Star of the Morning
by Lynn Kurland
Genre: Fantasy Romance
Ages: 12 and up
Book One in the Nine Kingdoms Series.
The king of Neroche has lost his magic, and doesn't know where to find it. His youngest brother, Mochriadhemiach, Archmage of the realm, tells him that he needs to find a wielder for the legendary Sword of Angesand in the hope that this person might be able to protect the kingdom from the villainous Lothar of Wychweald. And so Adhemar, the king, sets off on a quest for a swordsman of unparalleled skill and magical power.
Morgan of Melksham is on her own reluctant quest. Nicholas of Lismor, the only man she cannot refuse, has asked her to bear a knife to the king of Neroche. A knife that is disturbingly magical. Not that Morgan knows anything about magic. Not that Morgan wants to know anything about magic. All she wants is a sword in her hand and an opponent to fight. Well, smash, actually.
Morgan's first encounter with Adhemar was not the best. In fact, she knocks him out and steals his socks. Because he is so annoyed with her, he decides to travel along with her and her mercenary companions, incognito. The real trouble begins when his handsome, clever brother Miach shows up. Yes, the extremely magical Miach, short for Mochriadhemiach. He soon begins to suspect that there is more to Morgan than there seems to be, and she may have far more power than she wants. Miach realizes that she could be the wielder, but he finds himself reluctant to put her in more danger. He knows that she will hate him when she learns the truth.
When I first borrowed this book from the library, I figured it would be a silly, cheesy, overly romantic fantasy novel that might be fun. After reading it, I had much the same idea, with some slight adjustments. Kind of silly, a little cheesy, perfectly romantic and a lot of fun. In short, I loved this book.
For just a little bit at the beginning, I was worried that Adhemar might be the main love-interest, and that would have been awful. Adhemar is a fun character in his own idiotic, ridiculous way, but I would not want him as the main guy. Therefore, when Miach arrived on the scene, I was instantly reassured that all would be well. Miach is a wonderful source of romance. He is doomed from his first glimpse of Morgan, and it doesn't take him long to realize it.

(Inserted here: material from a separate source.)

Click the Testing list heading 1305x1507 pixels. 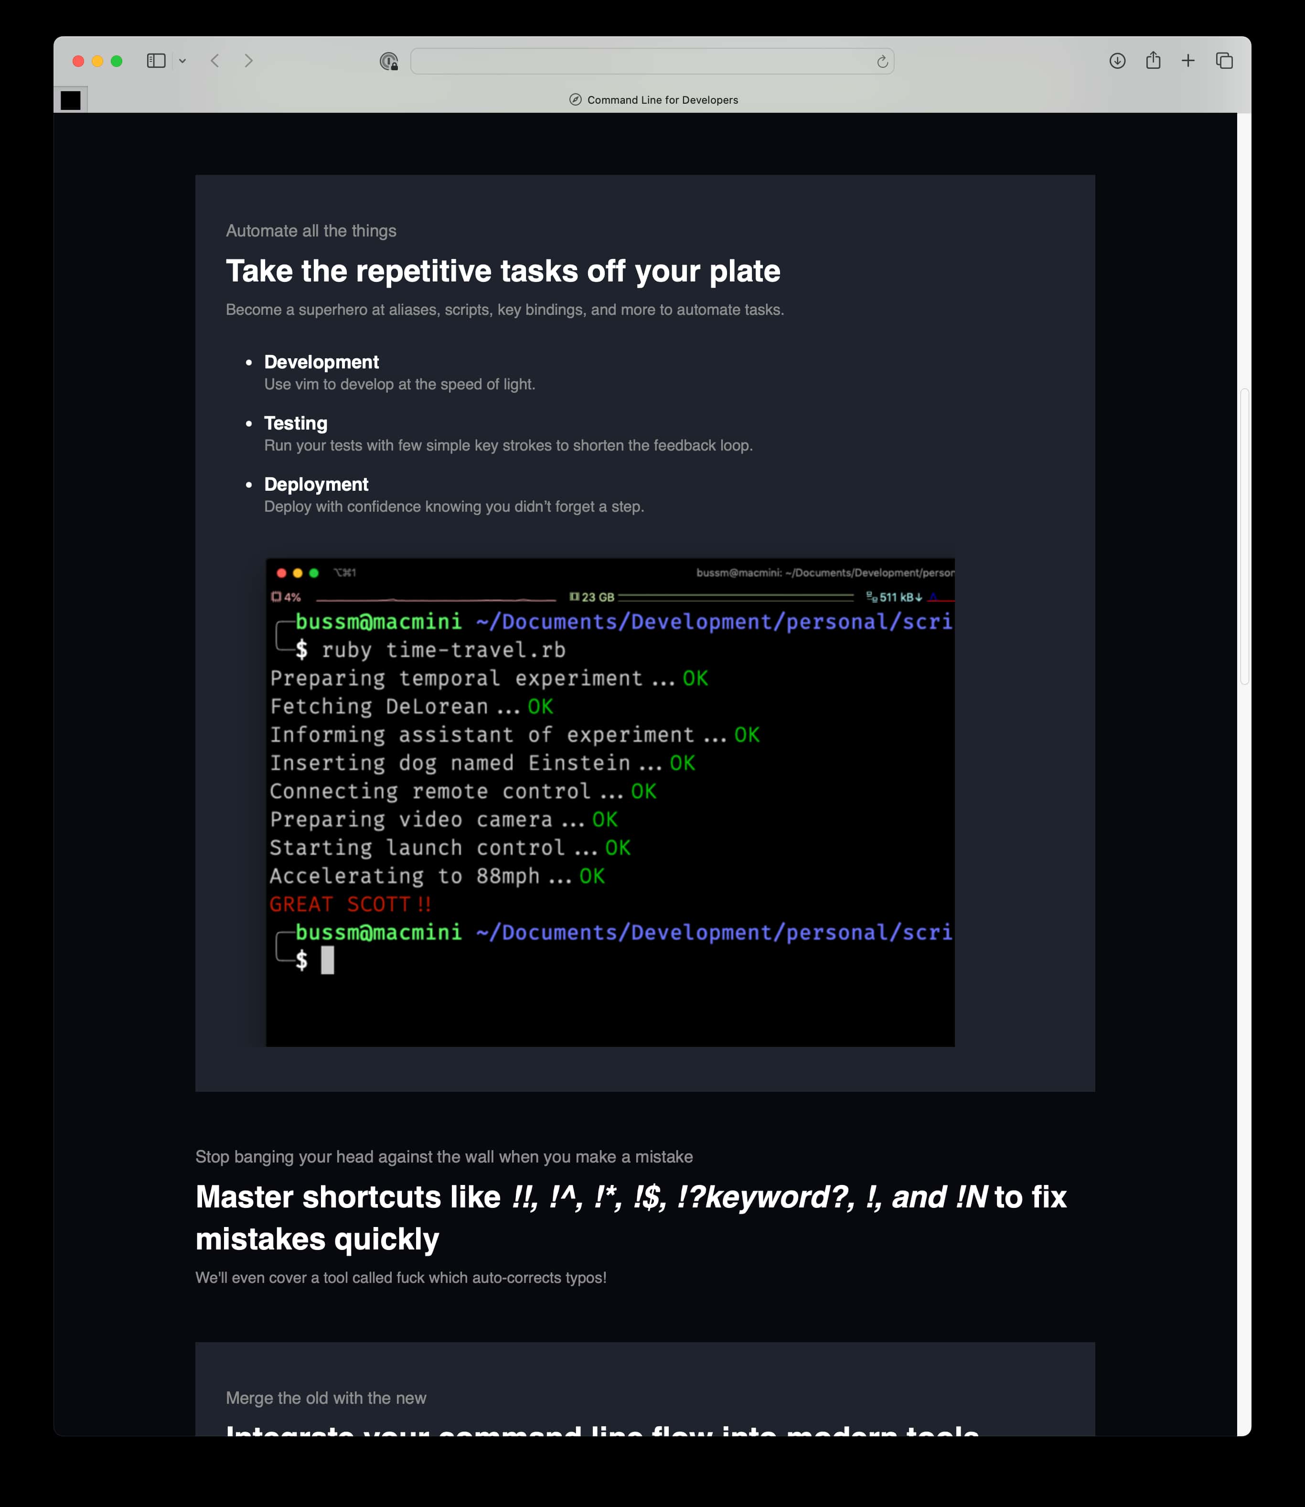click(296, 423)
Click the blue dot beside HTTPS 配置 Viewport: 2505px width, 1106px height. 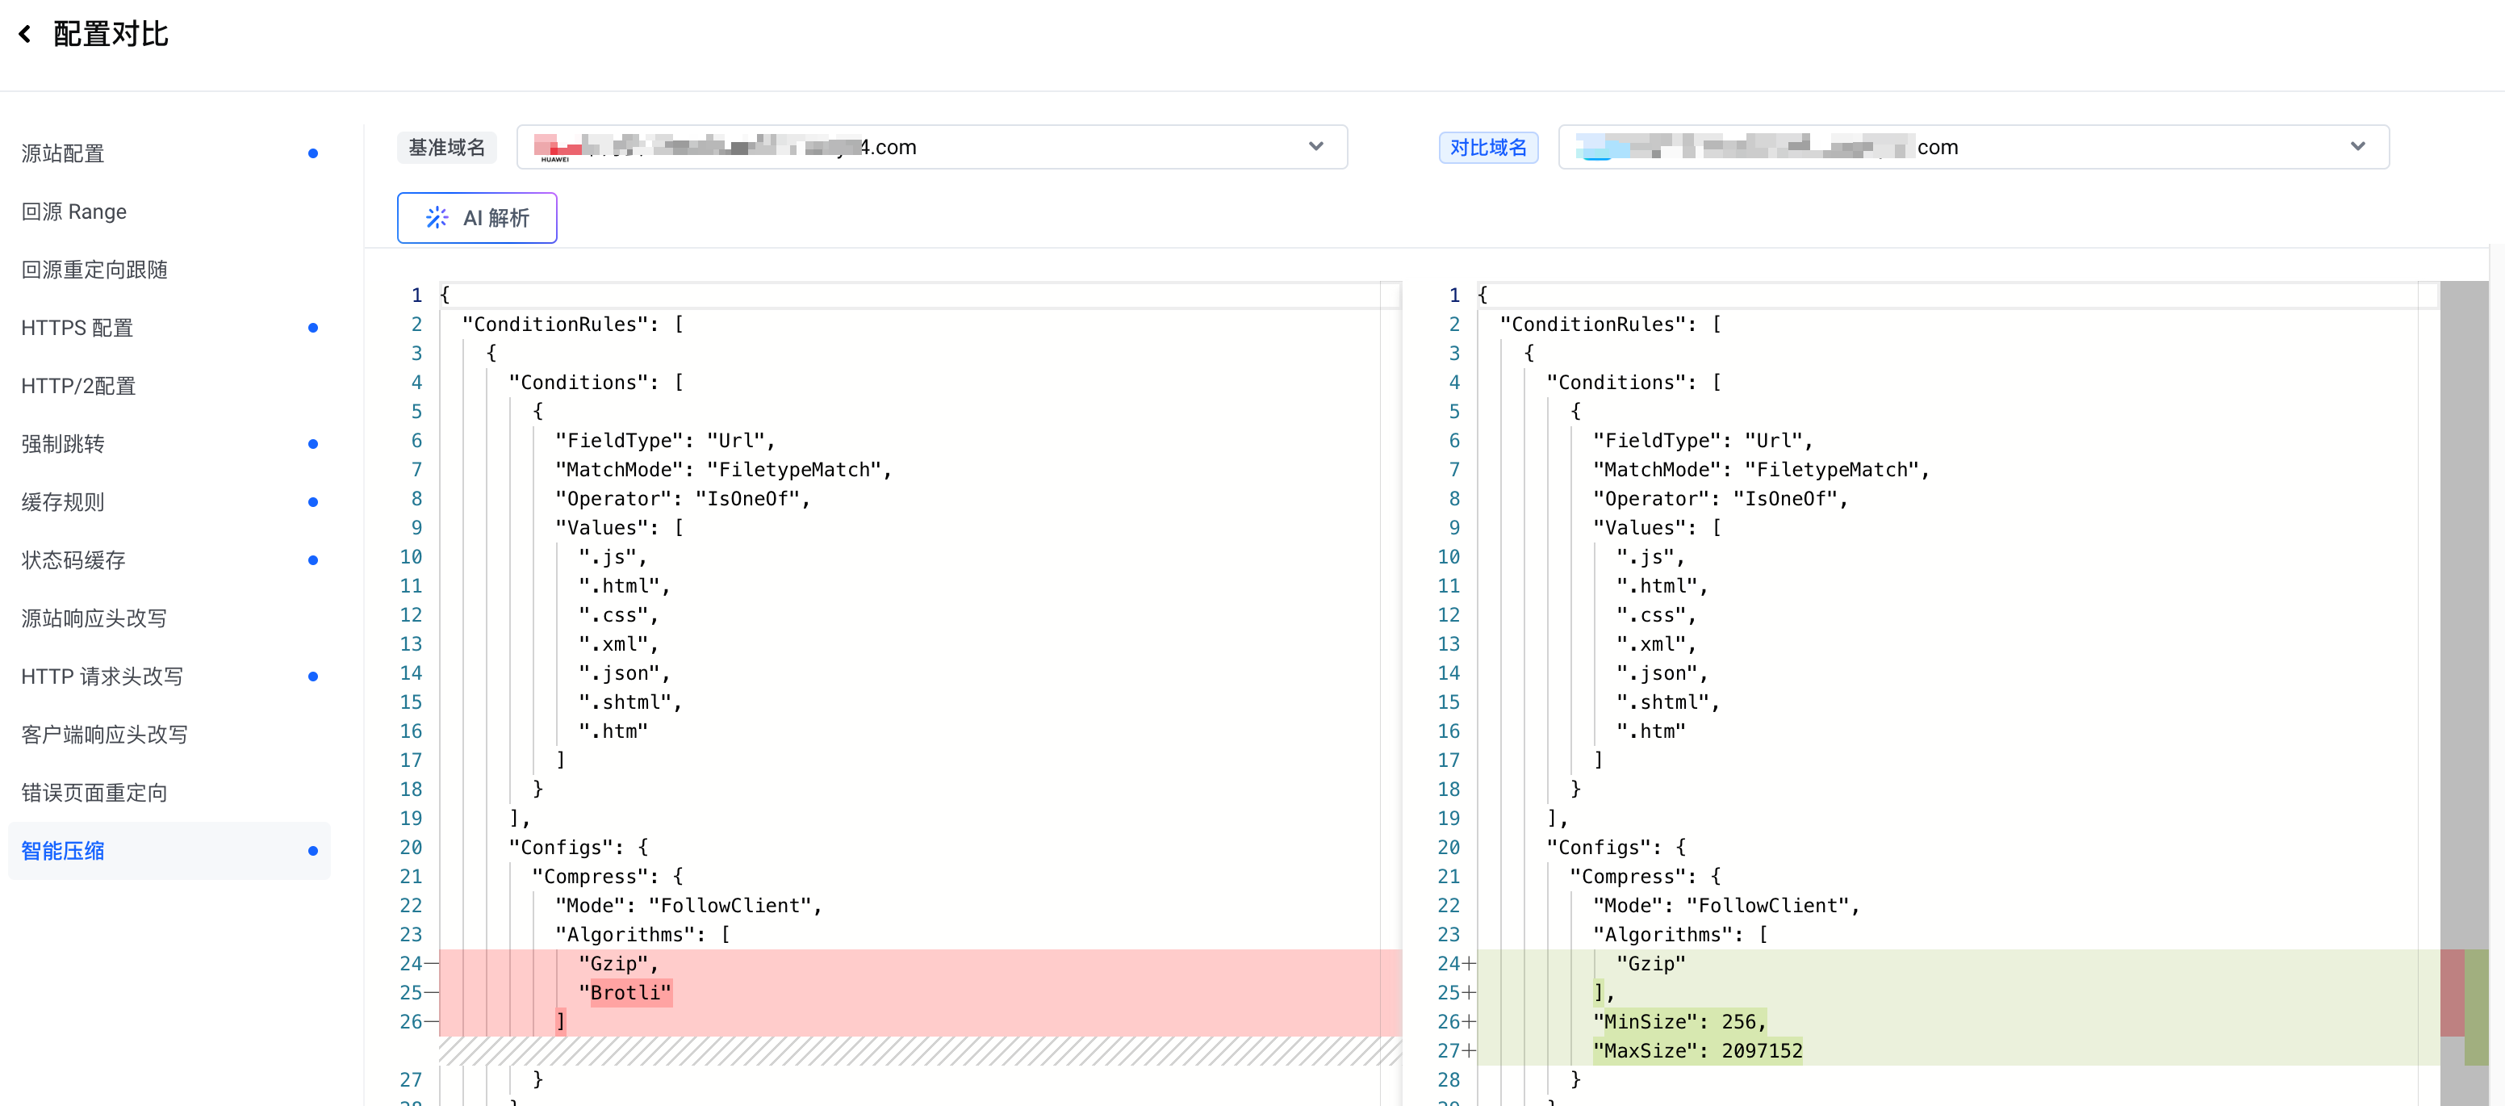[312, 328]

He is also devious, extremely good-looking, and very, very powerful with a great sense of humor and irony.
Morgan is brilliant. She hates travel, romance, and, above all, magic. She is so strong and well able to take care of herself, as well as everyone around her, but she is also so vulnerable. She can defeat any physical threat with her sword, but the enemy is not always one she can fight with a blade, and that terrifies her. Fortunately for her, that is where Miach comes in. He keeps her sane (barely at times) and is always there to run or fight with her and catch her when she falls.
I really liked how clean the romance was in this book. There was always such a fun and sweet relationship between Morgan and Miach. (When Morgan wasn't threatening or actively trying to kill him, that is.)
The language in his book makes me smile. The frequent use of the word "wench" is so much fun! (Wench is a sadly neglected word in modern literature.) Most of the main characters were extraordinary powerful or talented in some way or another, which might bother some people, but I thought it was fun. I would recommend this book to lovers of light-hearted fantasy and romance.
Be warned, you should have the second book, The Mage's Daughter, on hand to read immediately. Star of the Morning has an annoying cliffhanger ending. Actually, you should have the whole series on hand to read them all one after another.
I give this a 2.10 in profanity for some mild swearing.
This book gets a 1.10 in sexuality for some mild hints and innuendos.
There are several battles and sword-fights in this book as well as attempted murder, so I rate it a 6.10.